Crossplot

Key Takeaways

• The porosity-permeability crossplot (a log-log or semi-log plot of core measured permeability on the y-axis versus core measured porosity on the x-axis) is the most widely used crossplot in reservoir characterization because it captures the empirical relationship between two properties that are both essential for reservoir modeling but can only be directly measured at the scale of a core plug; the permeability-porosity trend on a crossplot is typically fit with a power law or exponential regression that is then used to predict permeability from log-derived porosity throughout the wellbore and between wells where core data are not available; the scatter around the regression line on a porosity-permeability crossplot reflects variability in pore geometry, cementation, clay content, and grain size distribution that is not captured by porosity alone, and this scatter is the principal justification for more sophisticated permeability prediction methods (capillary pressure-based models, nuclear magnetic resonance permeability models, neural network predictions from multi-variable log inputs) that attempt to honor the additional variability rather than treating it as random noise.
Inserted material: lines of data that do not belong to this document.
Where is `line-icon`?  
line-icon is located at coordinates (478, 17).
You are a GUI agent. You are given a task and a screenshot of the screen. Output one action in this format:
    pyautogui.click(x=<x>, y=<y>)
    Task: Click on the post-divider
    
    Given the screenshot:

• AVO (amplitude versus offset) crossplots of intercept versus gradient are the primary tool for classifying seismic amplitude anomalies in terms of their fluid and lithology origin: the intercept (the P-wave reflection amplitude at zero offset) and gradient (the rate of amplitude change with offset) of seismic reflections from different lithological boundaries plot in characteristic regions of the intercept-gradient crossplot that correspond to the Rutherford and Williams AVO classification system; a gas sand below a shale overlay plots in a specific quadrant with a negative intercept and a negative gradient (Class III AVO), while brine sand plots near the origin with a near-zero intercept and a small positive or negative gradient; the separation between the gas and brine sand populations in the intercept-gradient crossplot is the quantitative basis for seismic fluid discrimination, and the crossplot's power lies in combining two measurements that individually have ambiguous lithology-fluid content into a joint display where the geologically distinct populations separate visually; the background trend (the distribution of reflections from normally compacting water-saturated shale-sandstone sequences) is a reference line on the crossplot that gas sands deviate from in predictable ways, enabling anomaly identification.
• The M-N crossplot and MID (matrix identification) crossplot are specialized petrophysical crossplots designed to identify complex lithologies in carbonate and evaporite sequences where the standard neutron-density crossplot cannot resolve mineral mixtures involving more than two components simultaneously: the M-N crossplot uses the M parameter (combining sonic and density measurements) and the N parameter (combining neutron and density measurements) to define a crossplot space where different minerals occupy unique positions that are better separated than in the simple neutron-density space; the MID crossplot uses the apparent matrix density and the apparent matrix neutron porosity (both calculated from the actual log readings) to define a crossplot space where limestone, dolomite, anhydrite, salt, quartz, and mixtures thereof plot in positions that allow multi-component mineral identification; these specialized crossplots are most commonly used in the evaluation of complex carbonate reservoirs in the Middle East, the Permian basin, and other carbonate-dominated provinces where two-mineral assumptions lead to significant errors in porosity and lithology interpretation.
• The crossplot of core permeability versus log-derived permeability is the definitive calibration diagnostic for any log-based permeability prediction: when the predicted permeability from a log analysis model is plotted against the directly measured core permeability for the same depth intervals, the scatter and systematic bias in this crossplot reveal the accuracy and precision of the prediction method; a well-calibrated model produces points that cluster tightly around the 45-degree (1:1) line with no systematic offset, indicating both good precision (tight clustering) and good accuracy (no bias); a model that consistently over-predicts permeability in tight zones and under-predicts in high-permeability zones is revealed by a characteristic S-shaped deviation from the 1:1 line; the permeability crossplot is the industry standard diagnostic that must be shown in any petrophysical study claiming to quantify reservoir permeability distribution, and its absence from a study report should prompt questions about the calibration rigor of the underlying analysis.
• Crossplots of well performance parameters (initial production rate, estimated ultimate recovery) versus completion variables (proppant intensity in pounds per foot, fluid intensity in barrels per foot, cluster spacing, lateral length) are the primary data-mining tools that unconventional operators use to optimize completion design by learning from historical performance across their acreage; when EUR is crossplotted against proppant loading for 200-500 wells from the same formation, the resulting scatter plot and trend line reveal whether more proppant systematically improves recovery (positive slope), at what loading level diminishing returns become apparent (the slope flattens), and how much scatter there is in the relationship (how much of the performance variation is explained by proppant loading versus other factors like geology); the limitation of these empirical crossplots is that they conflate the effects of multiple correlated variables (operators that pump more proppant also tend to use more fluid, tighter cluster spacing, and longer laterals), making it difficult to isolate the independent contribution of any single completion variable without proper multivariate statistical analysis or controlled completion design experiments.